_Task brief_: Please show every line in the entries below that includes the word "This".

---+---

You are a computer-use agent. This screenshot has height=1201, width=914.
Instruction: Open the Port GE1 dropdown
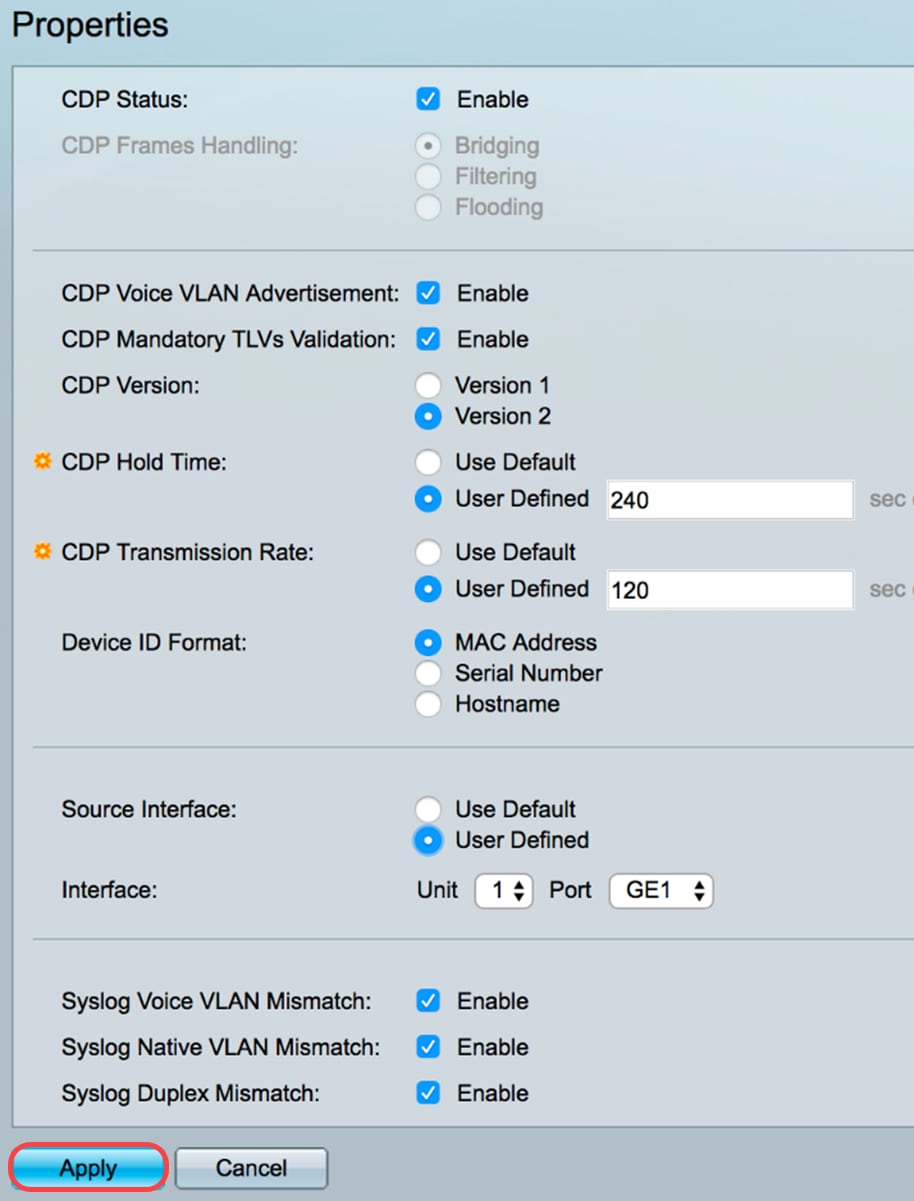[660, 890]
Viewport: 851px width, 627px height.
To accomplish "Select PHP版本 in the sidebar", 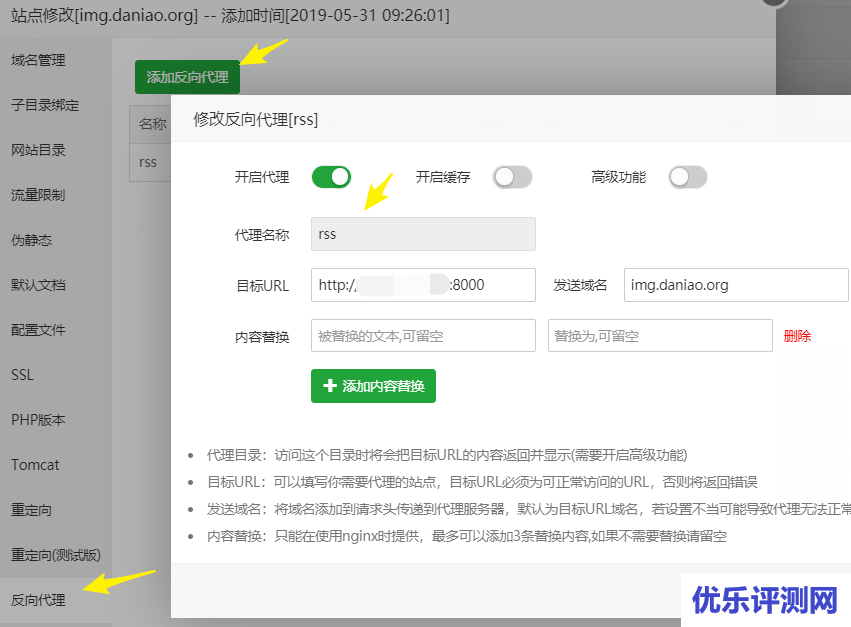I will [38, 420].
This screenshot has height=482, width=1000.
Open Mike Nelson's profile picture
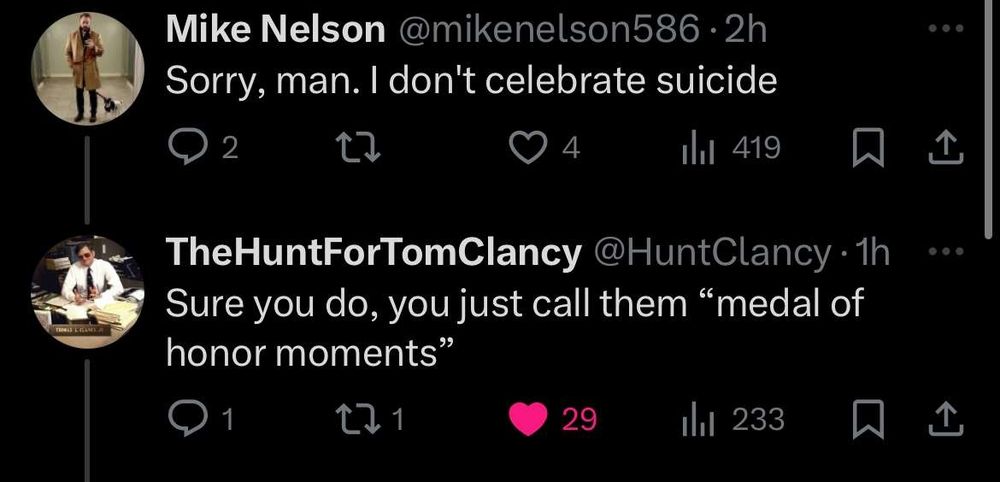click(x=89, y=70)
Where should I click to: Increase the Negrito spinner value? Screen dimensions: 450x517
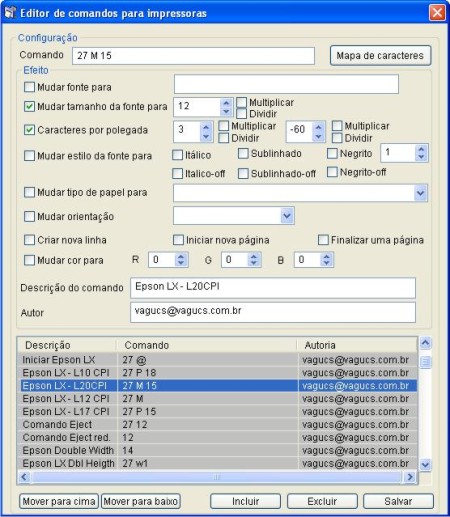[421, 149]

---+---

_Exercise solution_:
You are a computer-use agent. This screenshot has height=1201, width=914.
This screenshot has height=482, width=1000.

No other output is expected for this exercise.